Many men are socialized in a way that portrays vulnerability as weakness.3 So there is a need to enable those in psychological distress to ask for and accept help without compromising their sense of masculinity.4 A recent review of depression and suicide risk emphasizes that men are often reluctant to seek professional health care and suggests the need for gender-sensitive screening and risk assessment.5
Anger, dependency, risk taking, isolation, overwork, and unexplained somatic symptoms may signal depression6
Given the emphasis on integrating physical and mental health,7 opportunistic screening for depression is increasing. And it is recognized that the low rate of depression detected in men is a problem.
Primary care may bypass men
But an initiative on the Swedish island of Gotland suggests tackling it is not easy.8 During the 1980s, a depression and suicide prevention program offered to all GPs led to an overall decrease in morbidity and suicide, and to increased use of antidepressants. But the male suicide rate on Gotland was little affected.
Further initiatives in the 1990s again influenced mostly female suicidality; and the reason seemed to be that men at risk were less likely to be in contact with community health services in the first place.

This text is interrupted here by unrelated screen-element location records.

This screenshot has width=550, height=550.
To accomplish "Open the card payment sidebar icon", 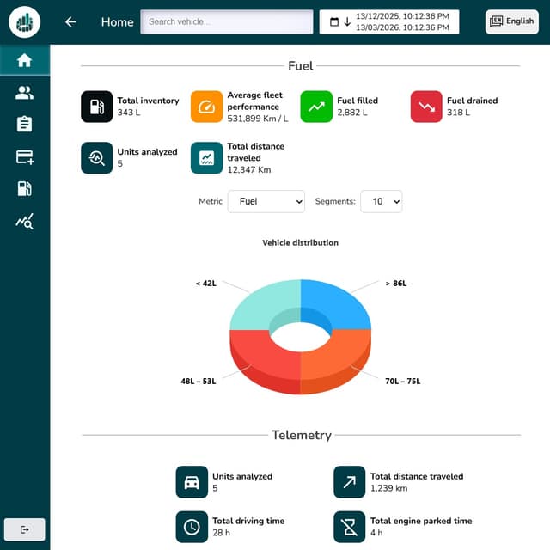I will pyautogui.click(x=25, y=156).
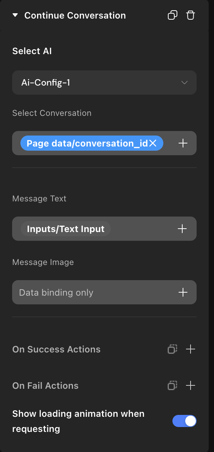
Task: Collapse the Continue Conversation section
Action: coord(15,15)
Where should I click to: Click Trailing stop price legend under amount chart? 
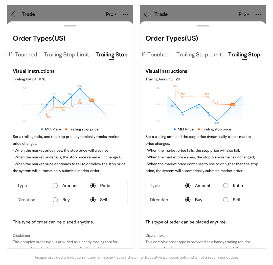pos(214,129)
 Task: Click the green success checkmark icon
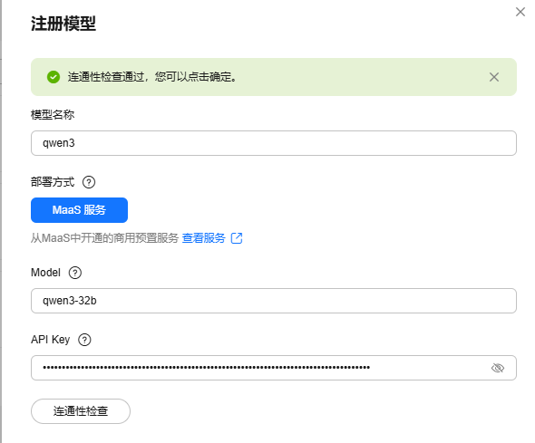coord(54,77)
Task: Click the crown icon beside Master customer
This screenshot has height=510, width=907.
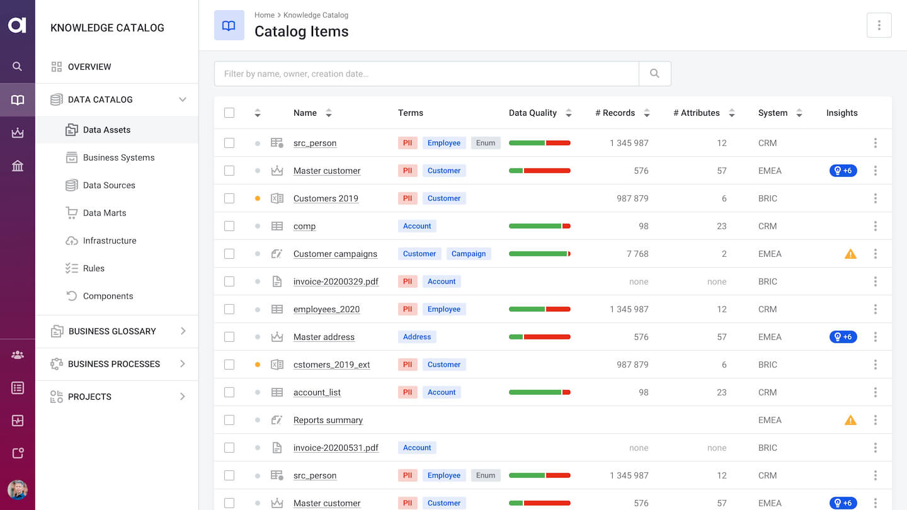Action: click(277, 170)
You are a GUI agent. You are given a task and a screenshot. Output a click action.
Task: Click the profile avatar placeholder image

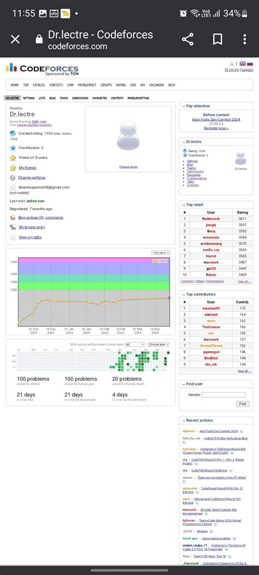click(x=128, y=135)
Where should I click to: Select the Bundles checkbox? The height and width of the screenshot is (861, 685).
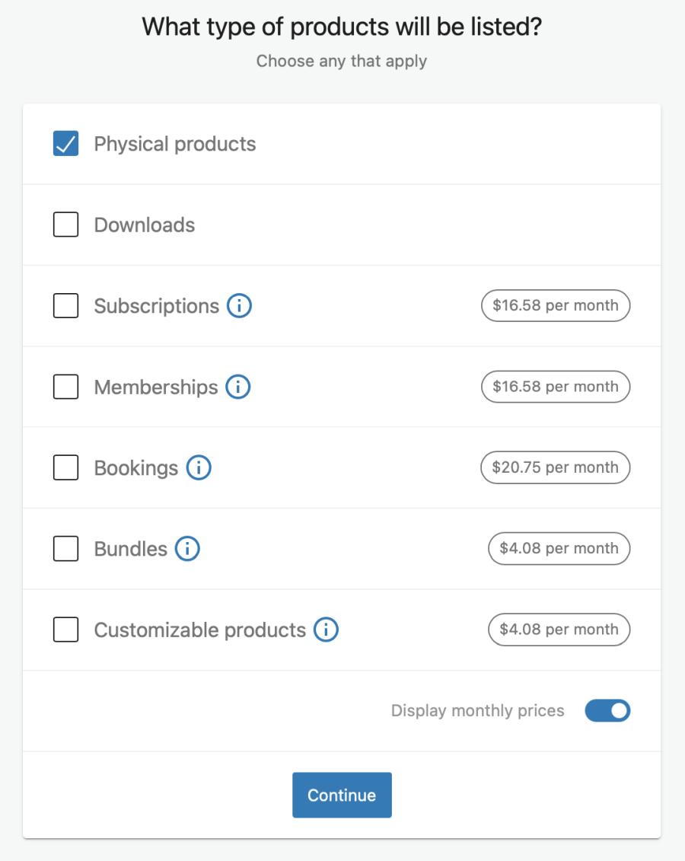[x=65, y=548]
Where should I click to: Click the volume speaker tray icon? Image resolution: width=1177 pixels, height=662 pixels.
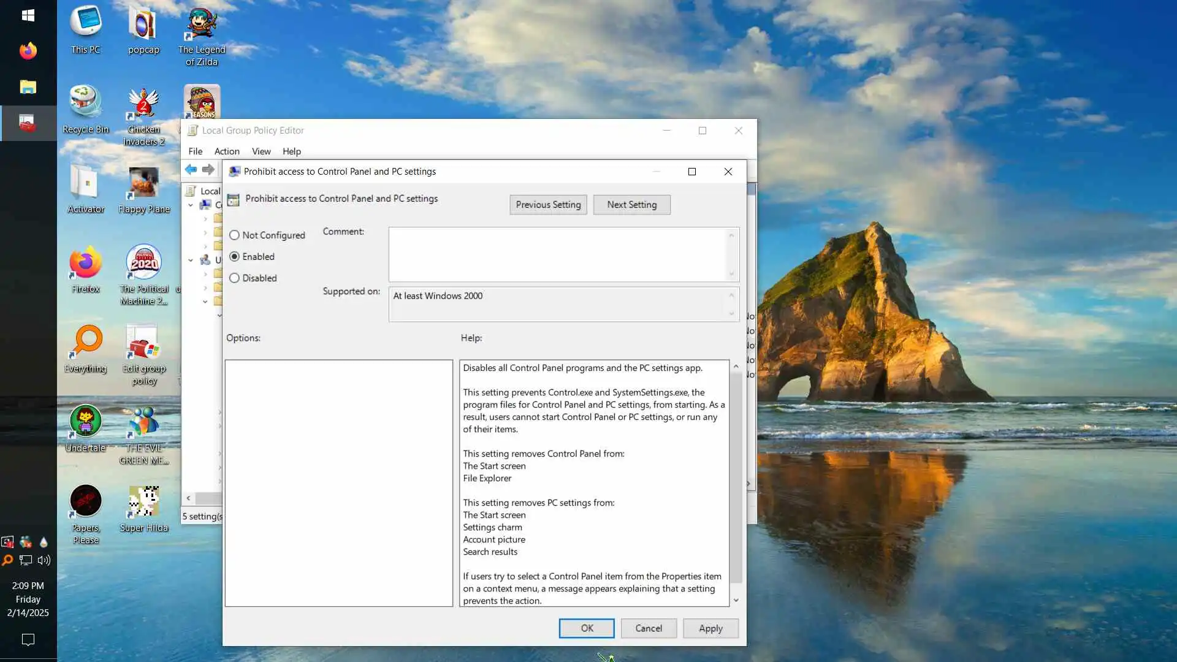pos(44,560)
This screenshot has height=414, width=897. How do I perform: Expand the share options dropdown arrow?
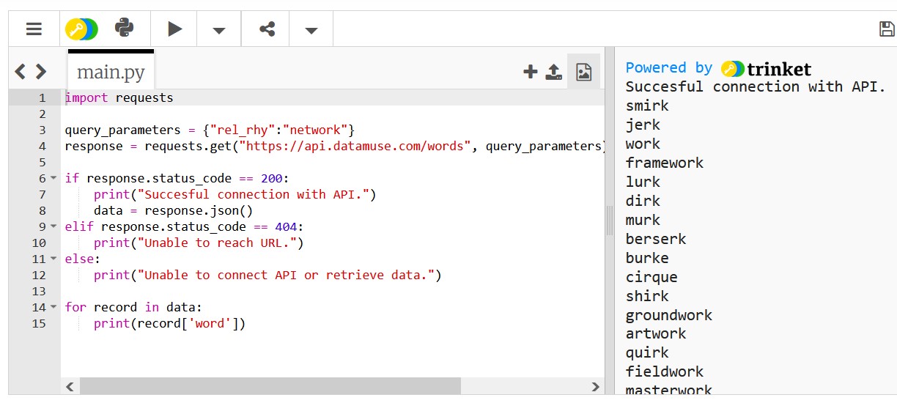[311, 30]
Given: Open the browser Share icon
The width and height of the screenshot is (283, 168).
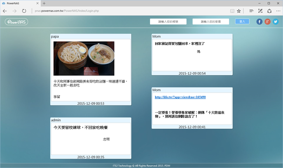Looking at the screenshot, I should [269, 11].
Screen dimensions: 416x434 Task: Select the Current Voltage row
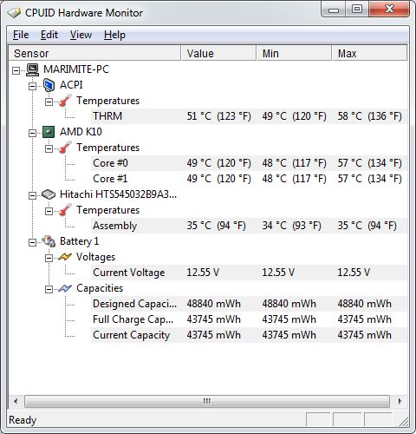pyautogui.click(x=249, y=273)
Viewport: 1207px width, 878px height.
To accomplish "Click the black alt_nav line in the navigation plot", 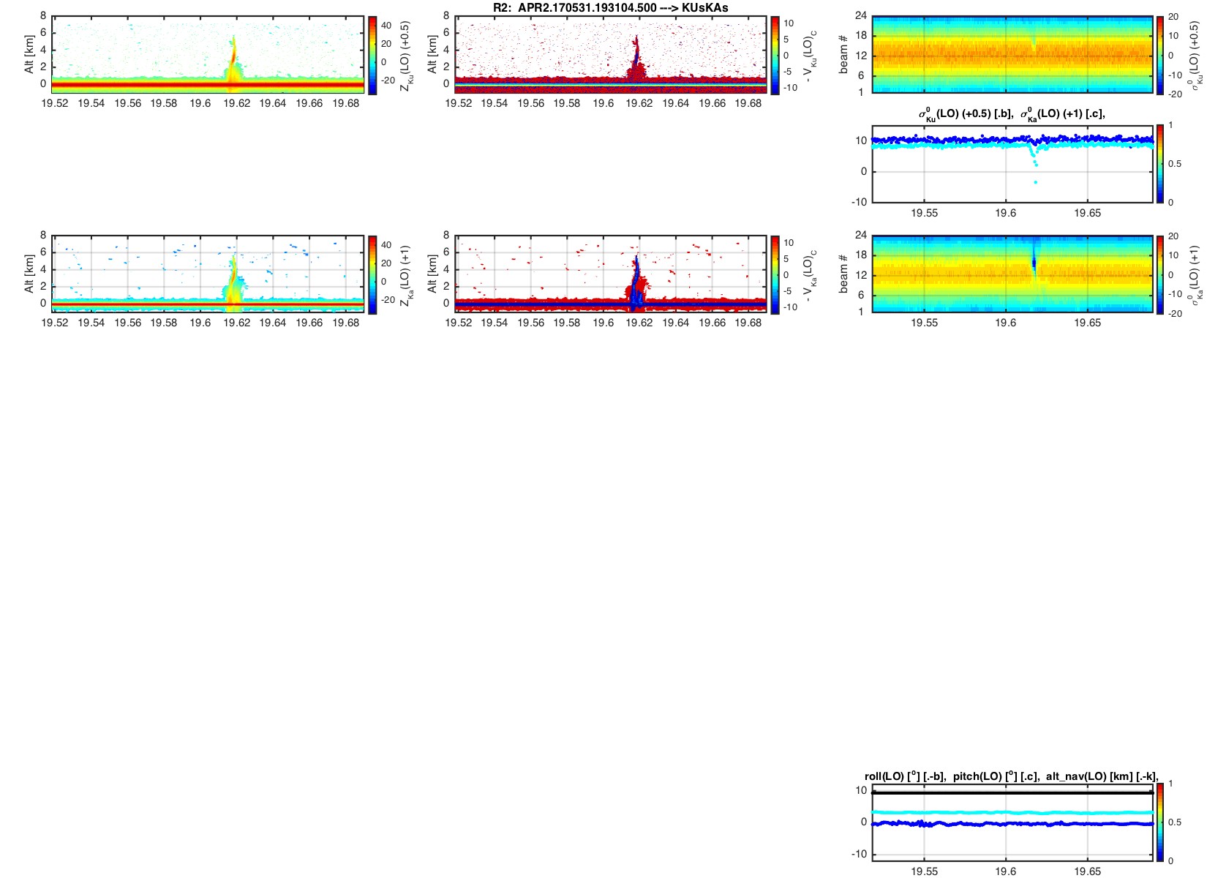I will coord(1012,792).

The difficulty in detecting male depression led Rutz and colleagues to develop the Gotland Scale of Male Depression (GMDS), which includes symptoms such as irritability, anger and alcohol use. The GMDS has been validated as a tool for detecting MDD in men.9 And in a study of Danish men being treated for alcohol dependence, the GMDS revealed a far higher prevalence of MDD (39%) than the Major Depression Inventory (17%).10
The fact that MDD presents differently suggests the need to expand diagnostic awareness and for gender-specific screening
Refining a tailored approach
There is also evidence supporting other self-report scales that capture aspects of depression not covered by traditional measures. But the approach may need refinement.
In one study, 11 only men who adhered strongly to masculine norms were likely to endorse externalizing items such “I got so angry I smashed or punched something”, “alcohol or drugs have helped me feel better”, and “I’ve needed to handle my problems on my own”
A “male depression scale” can in principle capture aspects not included in conventional scales. But, until wide acceptance of the idea, we need traditional skills and tools used to diagnose depression plus increased awareness that in men we have to look out for additional signs and symptoms.